Data items:
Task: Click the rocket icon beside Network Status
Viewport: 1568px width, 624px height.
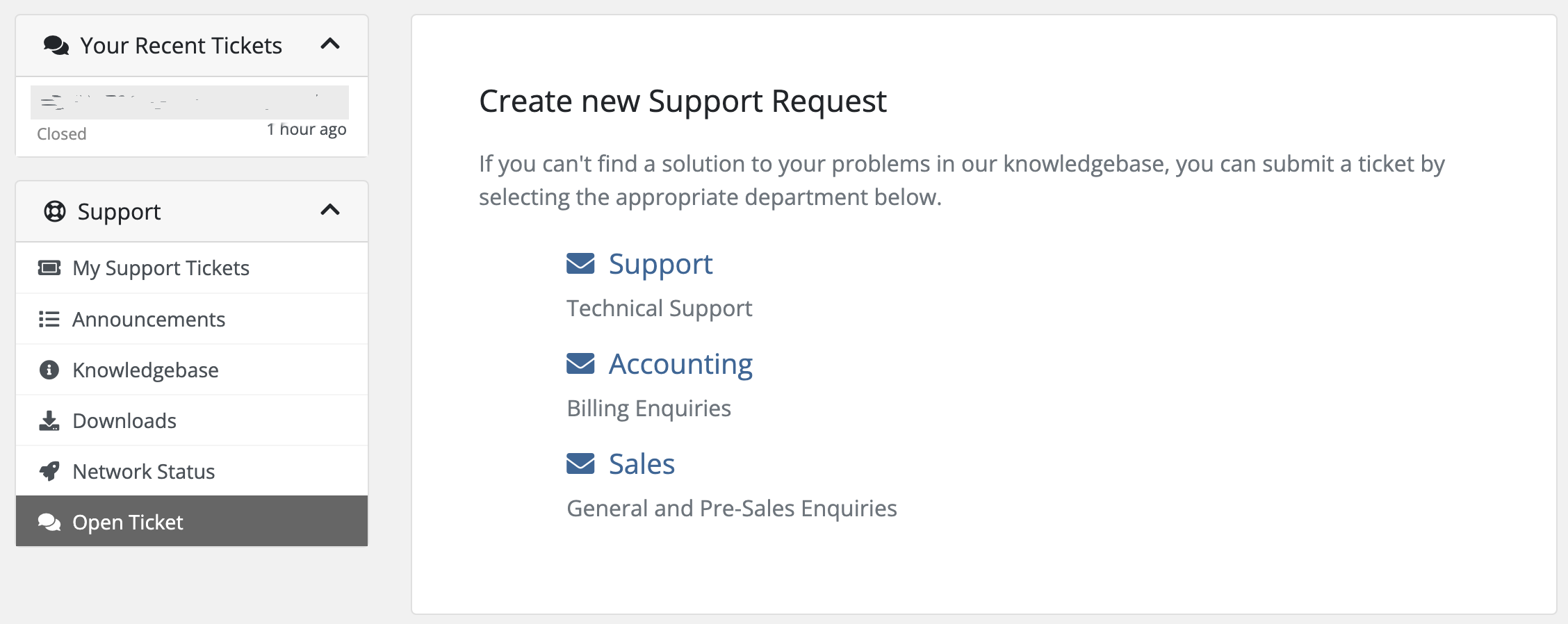Action: coord(49,471)
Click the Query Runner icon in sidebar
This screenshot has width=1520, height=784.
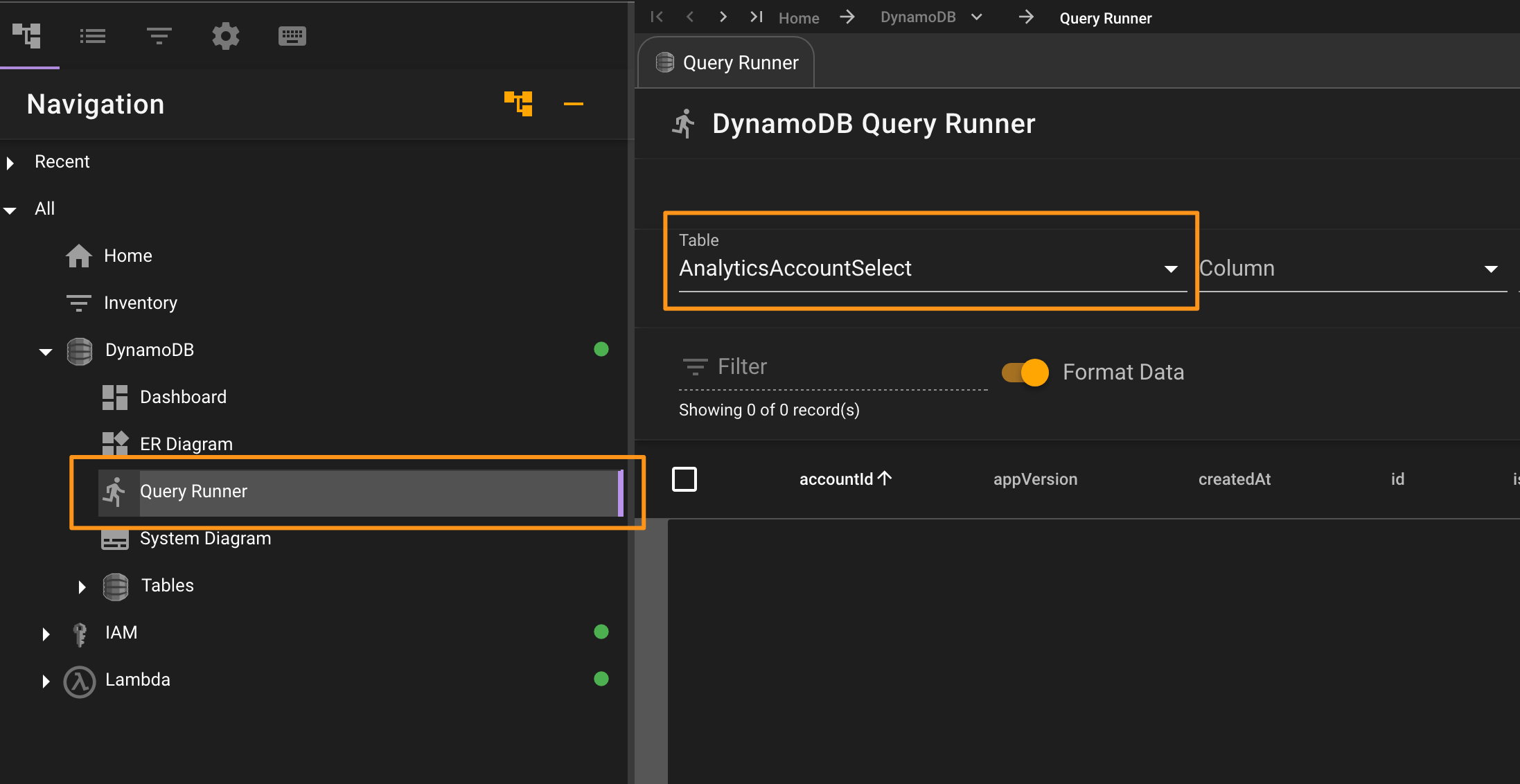click(114, 491)
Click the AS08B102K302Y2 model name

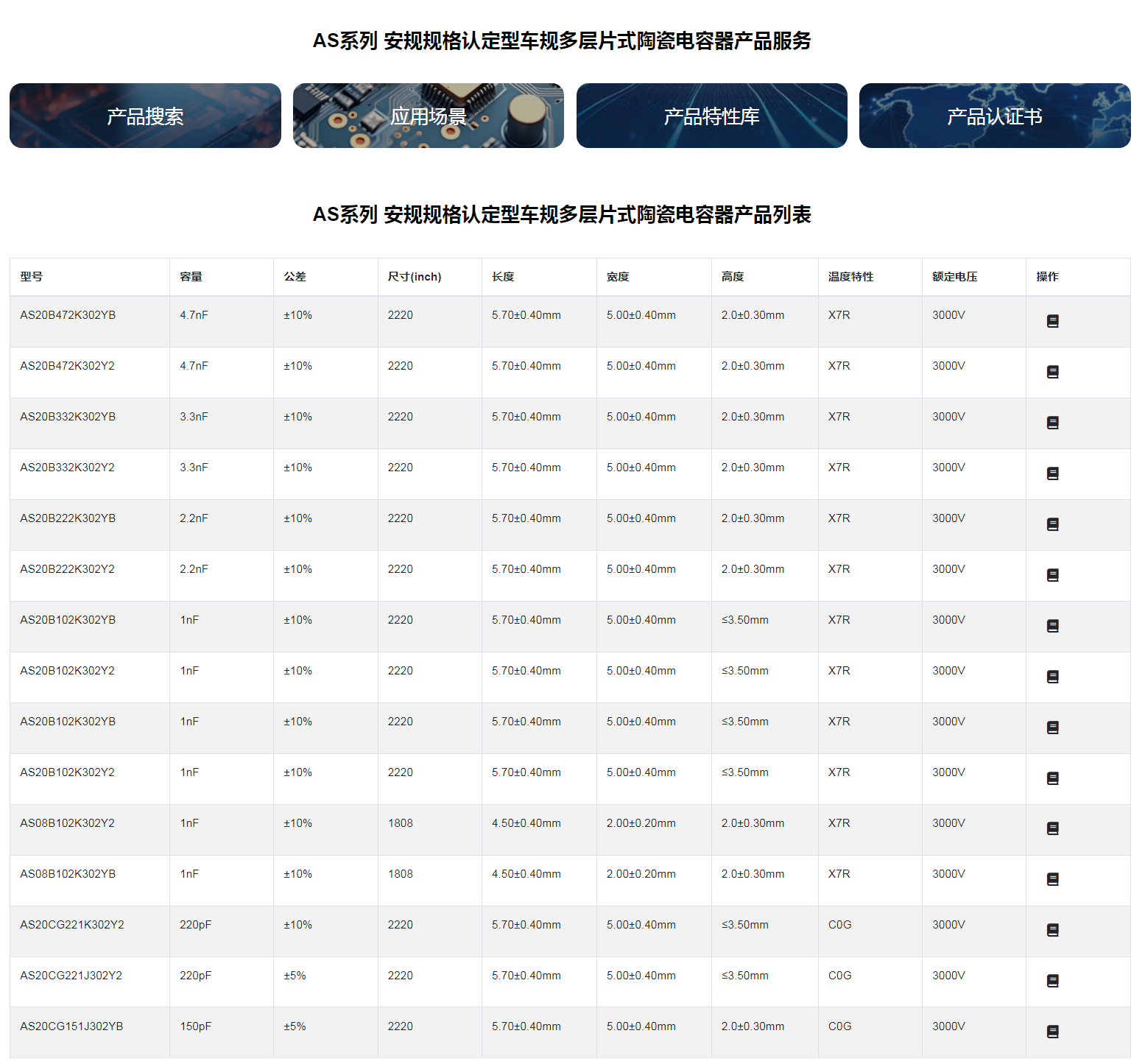click(x=67, y=823)
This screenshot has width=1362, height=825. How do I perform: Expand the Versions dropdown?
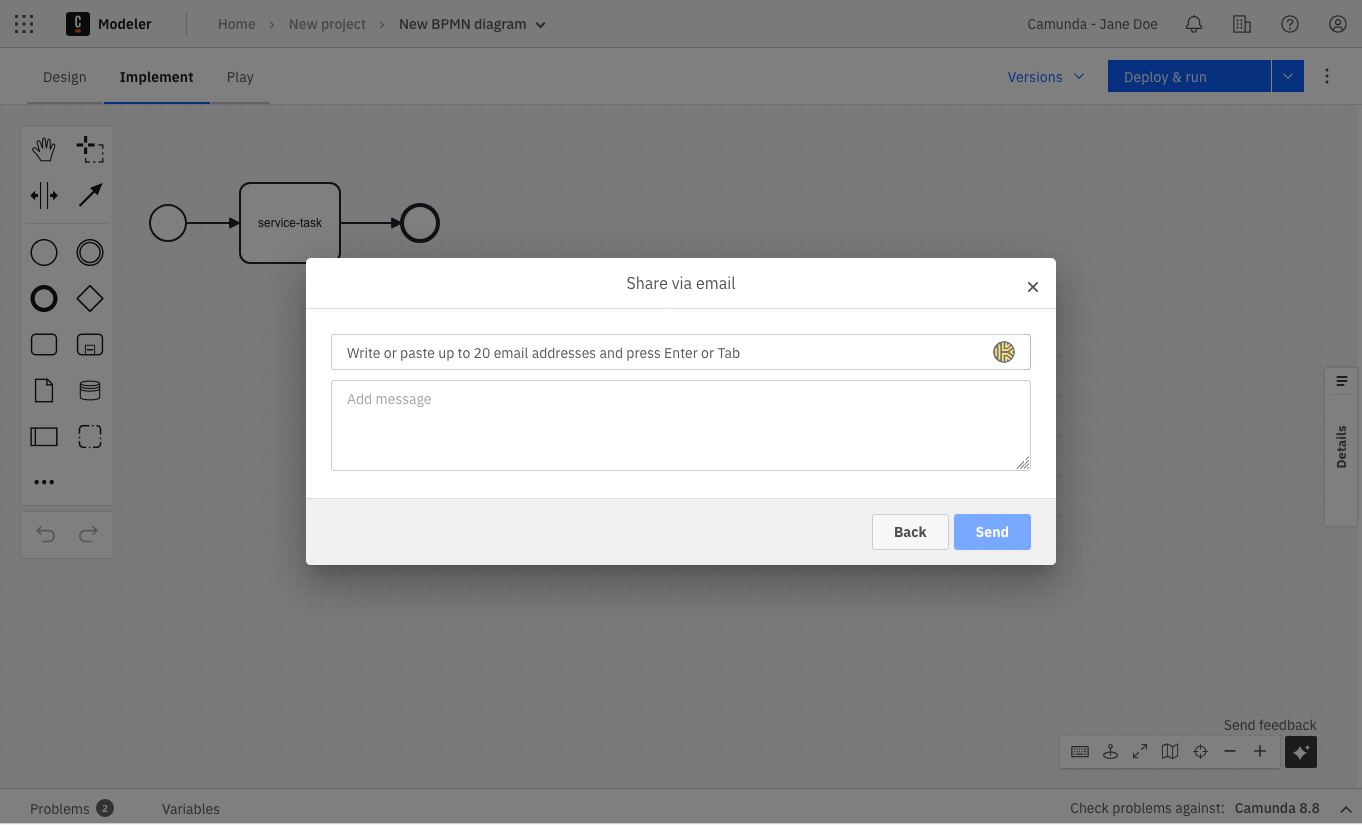coord(1046,77)
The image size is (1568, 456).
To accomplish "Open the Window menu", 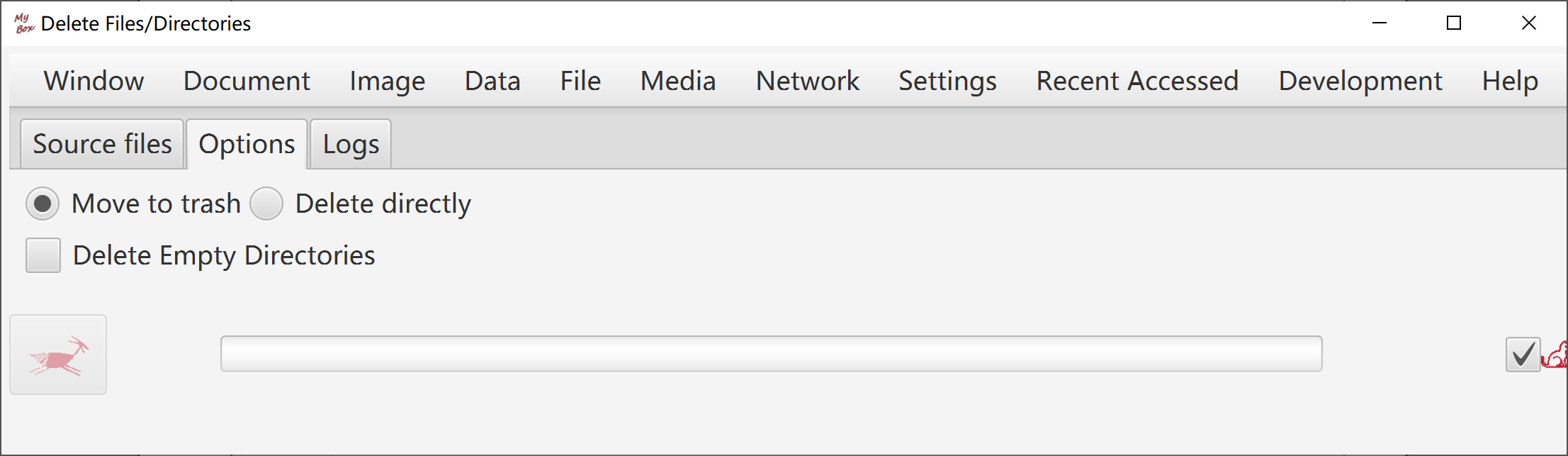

> [Task brief]:
The entries above should be retyped exactly, minus any pictures.

> [Task solution]:
Task: Click the rocket icon beside Network Status
Viewport: 1568px width, 624px height.
Action: coord(49,471)
Click the Query Runner icon in sidebar
This screenshot has width=1520, height=784.
click(114, 491)
Click the AS08B102K302Y2 model name

click(x=67, y=823)
This screenshot has width=1362, height=825. How do I perform: Expand the Versions dropdown?
coord(1046,77)
The image size is (1568, 456).
To accomplish "Open the Window menu", 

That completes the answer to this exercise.